Sinemayla yatıp kalkan pek çok insan gibi ben de fırsat buldukça beyazperdenin tarihinde iz bırakmış ünlü filmlere/film kahramanlarına ait afişler, lobi fotoğrafları ve maketler satın alıp bunları evimin, ofisimin uygun köşelerinde oluşturduğum mini sergiler aracılığıyla dostlarımla paylaşıyorum. İnancım odur ki serde DVD-VCD, film müziği CD'si ya da afiş koleksiyonerliği gibi bazı hobiler yoksa kişinin kalbinde gerçek bir sinema sevgisi de oluşamaz; her tutkulu sinemasever vaktiyle kendisini derinden etkilemiş filmleri temsil eden bu tür hatıra eşyalarına bir biçimde sahip olmayı ister.
Geçenlerde, ahbaplarımın iyi bildiği koleksiyonculuk merakım doğrultusunda, bazı yeni parçalar edinmek üzere yerli ve yabancı internet sitelerinde sörf yaparken, oyuncakçılık adına son derece nadide bir “eser”le karşılaştım. Bilgisayar ekranında gördüğüm o “şey” kendi türünde öylesine müthiş bir örnekti ki yaklaşık bir 15 dakika boyunca dilimin tutulmasına yol açan bu eşsiz parçayı sizlerle de paylaşmak farz oldu.
Film kahramanlarının plastik biblolarını üreten Amerikalı bir firma, koleksiyonuna Tobe Hooper'ın 1974 yapımı korku-vahşet filmi “Teksas Testere Katliamı”nı da eklemiş. Oyuncakçılık sektöründe, ünlü filmlerin sahnelerini yeniden oluşturmaya yarayan bu tür çok parçalı maket gruplarına “diorama” denilmekte…

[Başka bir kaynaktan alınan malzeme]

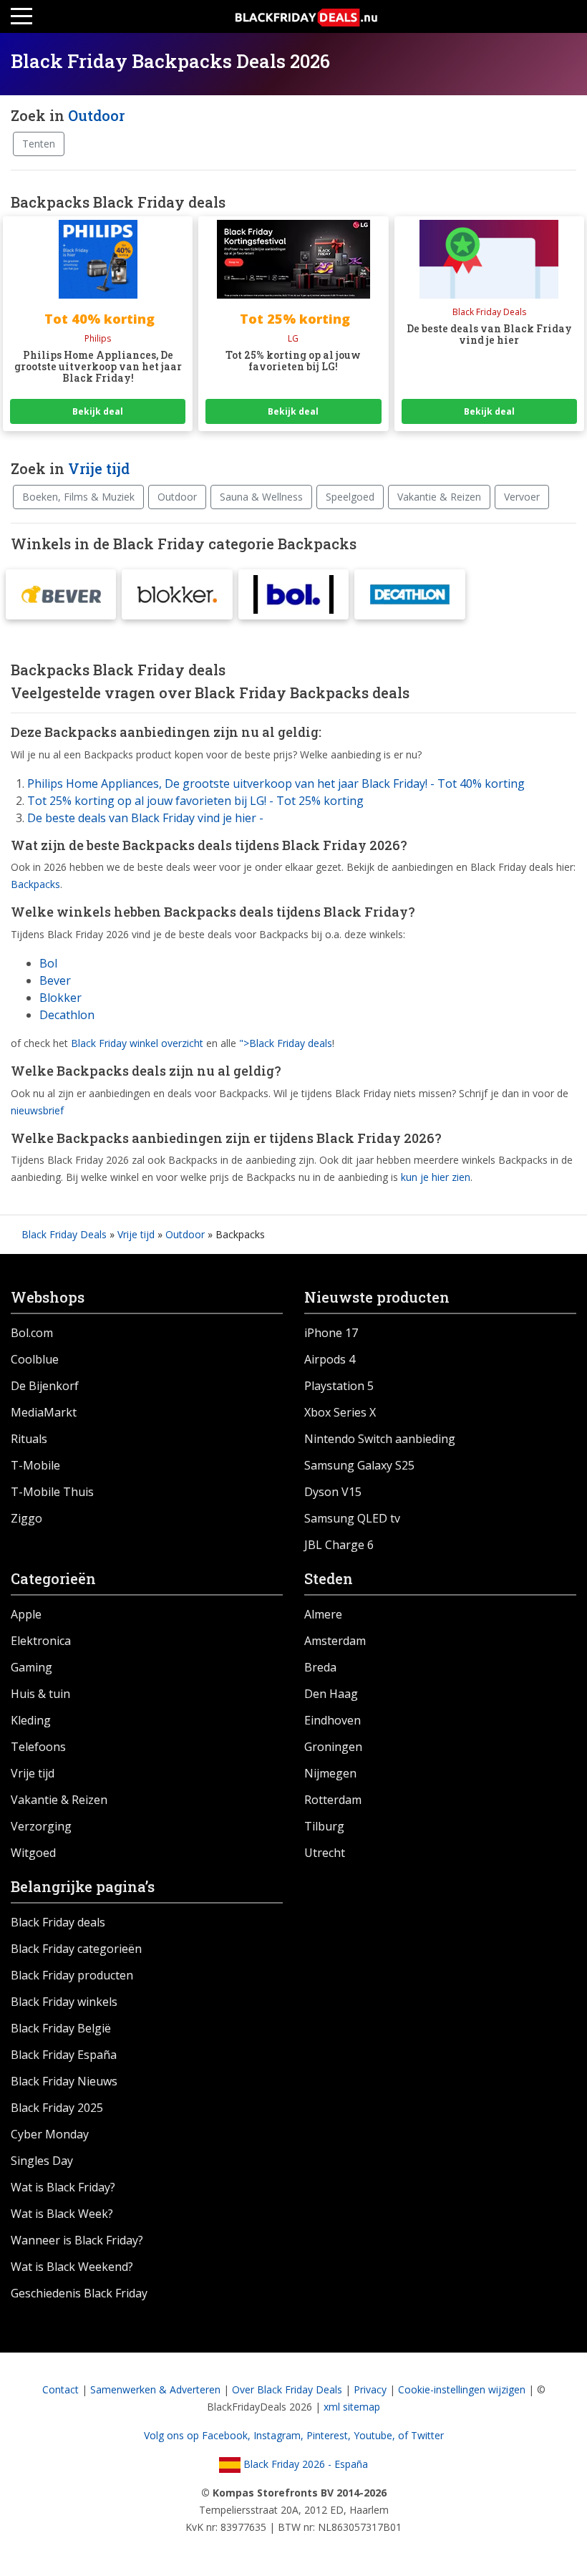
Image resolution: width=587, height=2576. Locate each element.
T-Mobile (35, 1465)
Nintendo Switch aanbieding (379, 1439)
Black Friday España (64, 2055)
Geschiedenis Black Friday (79, 2293)
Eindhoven (332, 1720)
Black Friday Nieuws (64, 2081)
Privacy (370, 2389)
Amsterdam (335, 1641)
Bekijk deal (97, 411)
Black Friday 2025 (57, 2108)
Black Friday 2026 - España (304, 2464)
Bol (48, 963)
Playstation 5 (339, 1386)
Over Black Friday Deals (287, 2389)
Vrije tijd (99, 468)
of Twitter (421, 2435)
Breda (320, 1667)
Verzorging (41, 1826)
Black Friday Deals (64, 1234)
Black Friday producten (72, 1975)
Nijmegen (330, 1773)
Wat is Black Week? (62, 2214)
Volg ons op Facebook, (198, 2435)
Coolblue (35, 1359)
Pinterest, (330, 2435)
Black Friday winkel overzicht (137, 1043)
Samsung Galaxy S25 (359, 1465)
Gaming (31, 1667)
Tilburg (324, 1826)
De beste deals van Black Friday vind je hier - (145, 818)
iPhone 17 (331, 1333)
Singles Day (42, 2161)
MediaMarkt (44, 1412)
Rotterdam (333, 1800)
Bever (55, 980)
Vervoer (522, 496)
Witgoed (33, 1853)
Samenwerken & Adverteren (155, 2389)
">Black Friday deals (285, 1043)
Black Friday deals (58, 1922)
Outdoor (96, 115)
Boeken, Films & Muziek (78, 496)
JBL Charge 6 (339, 1545)
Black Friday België (61, 2028)
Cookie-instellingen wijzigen (461, 2389)
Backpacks (35, 884)
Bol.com (32, 1333)
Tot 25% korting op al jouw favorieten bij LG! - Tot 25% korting (195, 801)
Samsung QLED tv (352, 1518)
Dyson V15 (333, 1492)
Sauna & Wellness (261, 496)
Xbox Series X (340, 1412)
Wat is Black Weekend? (72, 2266)
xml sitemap (352, 2406)
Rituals (29, 1439)
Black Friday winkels (64, 2002)
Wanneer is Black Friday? (77, 2240)
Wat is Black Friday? (63, 2187)
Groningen (333, 1747)
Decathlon (66, 1015)
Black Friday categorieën (76, 1949)
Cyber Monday (50, 2134)
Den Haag (331, 1694)
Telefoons (38, 1747)
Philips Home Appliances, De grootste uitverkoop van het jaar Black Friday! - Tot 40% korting (276, 783)
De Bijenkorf (45, 1386)
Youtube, (376, 2435)
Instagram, (279, 2435)
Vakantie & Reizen (439, 496)
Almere (323, 1614)
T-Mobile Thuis (52, 1492)
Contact (60, 2389)
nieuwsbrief (37, 1110)
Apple (26, 1614)
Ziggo (26, 1518)
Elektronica (41, 1641)
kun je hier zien (435, 1177)
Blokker (60, 997)
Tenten (38, 143)
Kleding (31, 1720)
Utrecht (324, 1853)
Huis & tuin (40, 1694)
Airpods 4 (329, 1359)
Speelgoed (350, 496)
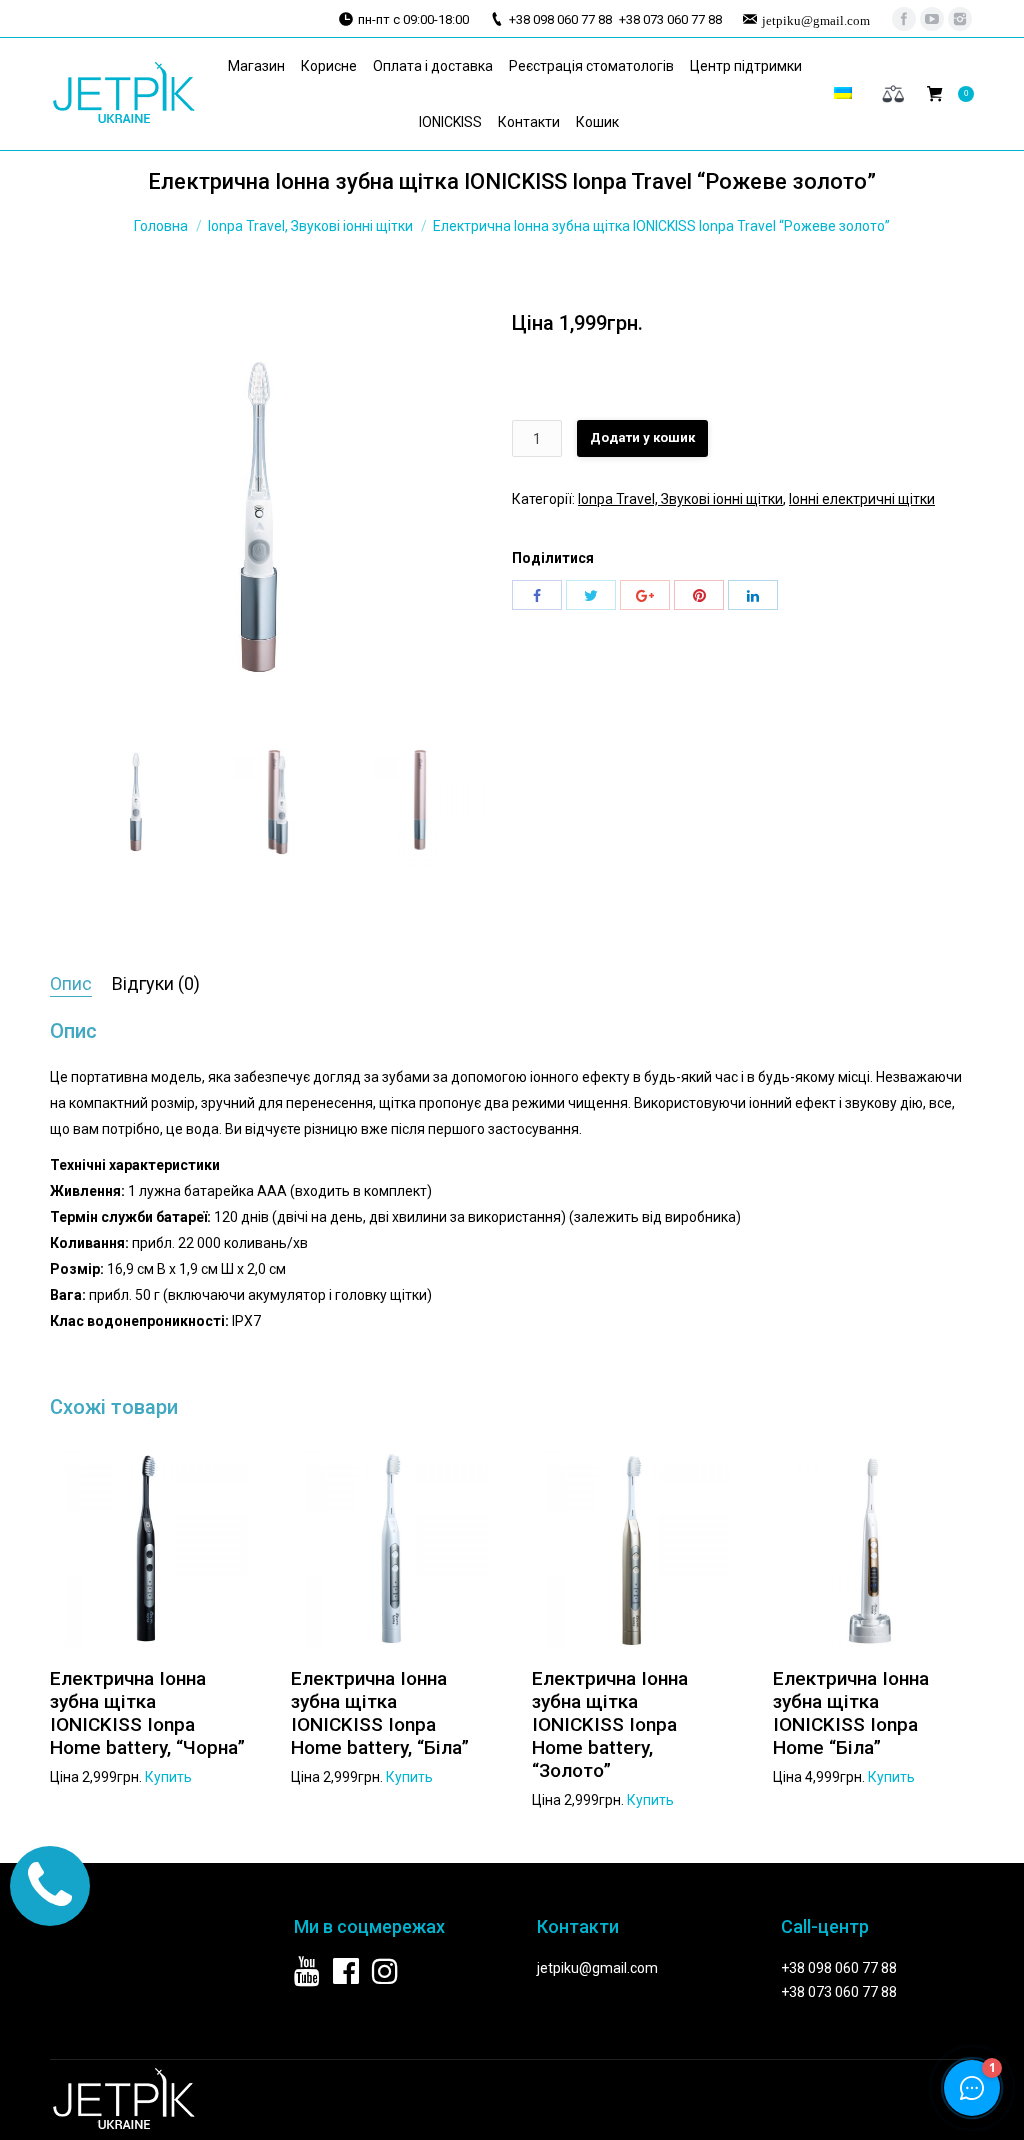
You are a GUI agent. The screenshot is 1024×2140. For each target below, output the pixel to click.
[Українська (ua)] (843, 94)
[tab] (71, 984)
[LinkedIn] (753, 595)
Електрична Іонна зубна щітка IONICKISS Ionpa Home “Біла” (851, 1713)
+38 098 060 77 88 (839, 1968)
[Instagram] (960, 19)
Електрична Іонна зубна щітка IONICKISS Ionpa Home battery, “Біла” (380, 1713)
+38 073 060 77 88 (839, 1992)
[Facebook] (904, 19)
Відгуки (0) (156, 983)
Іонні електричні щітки (862, 499)
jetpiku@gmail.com (597, 1968)
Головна (161, 226)
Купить (168, 1777)
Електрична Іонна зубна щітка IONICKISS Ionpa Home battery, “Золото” (610, 1724)
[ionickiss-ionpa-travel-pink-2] (425, 802)
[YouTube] (932, 19)
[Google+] (645, 595)
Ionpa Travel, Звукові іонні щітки (310, 226)
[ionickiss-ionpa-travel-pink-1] (283, 802)
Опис (71, 983)
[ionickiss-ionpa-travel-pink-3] (259, 517)
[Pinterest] (699, 595)
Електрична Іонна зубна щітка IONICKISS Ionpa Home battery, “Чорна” (147, 1713)
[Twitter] (591, 595)
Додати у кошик (642, 437)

Filmin en popüler ve “sevimli” (!) kahramanı da kurbanlarının etlerini evdeki kasap tezgâhında kuşbaşı kıvamında işledikten sonra yüz derilerini hatıra olarak söken ve şamata olsun diye kendi yüzüne yapıştırarak dolaşan “Leatherface” (Deri Surat) takma adlı hilkat garibesi bir genç adamdır. Üç kuşaktan manyakları bünyesinde barındıran bu geniş ailenin en genç kuşağına mensup Leatherface, aynı zamanda filme adını veren motorlu testereyi de kullanan kişidir. Yıllar içinde Hollywood tarafından pehlivan tefrikasına dönüştürülen bu tüyler ürpertici öykü, serinin afişlerinde bile artık onun -yüzünde, doğradığı insanların derisi, üzerinde vıcık vıcık kanlı bir kasap önlüğü, elinde de ağaç testeresiyle- ortalıkta şehvetli bir heyecanla koşturup durduğu sahneler üzerinden simgelenir olmuştur.
Evet hanımlar beyler; bu gördüğünüz şey, kâh sinemasever büyükler, kâh böylesi nesnelerle oynamayı seven çocuklar için üretilmiş, tüketiminde herhangi bir yaş sınırlaması olmayan (nasıl olsun ki?) çağdaş bir “oyuncak”… Yani, böyle bir nesne grubunu minimum 40 dolar verip satın alıyor, sonra da evde çoluk çocuğunuzun gözünün önünde bir yerde Leatherface'in adam kesip biçme kompozisyonunu bire bir oluşturuyorsunuz.
Ne kadar şirin değil mi? Tam da günümüz çocuklarının beğenisine göre…
Sinemada şiddet… Televizyonda şiddet… Bilgisayar oyunlarında şiddet… Müzikte şiddet… İnternette şiddet… Sporda şiddet… Evde şiddet… Okulda şiddet… Kışlada şiddet… Ve nihayet, hayatın en masum yüzünü yansıtan oyuncaklarda bile şiddet…
Doğumundan ölümüne kadar bu denli kesif ve kesintisiz bir şiddet bombardımanı altında yaşayıp giden bir kuşağın kafatasının içindeki o mucizevî doku da giderek “beyin” olmaktan çıkıp “kan kırmızı renkte bir aşure” kıvamına ulaşacaktır doğal olarak…
Yüce Allah, hayattaki her şeyi kâr-zarar hesabına göre değerlendiren şu lanet olası kapitalizme ve onun dünyanın dört bir köşesindeki kan emici vampirlerine tez zamanda akıl fikir versin diyorum; başka da bir şey demiyorum.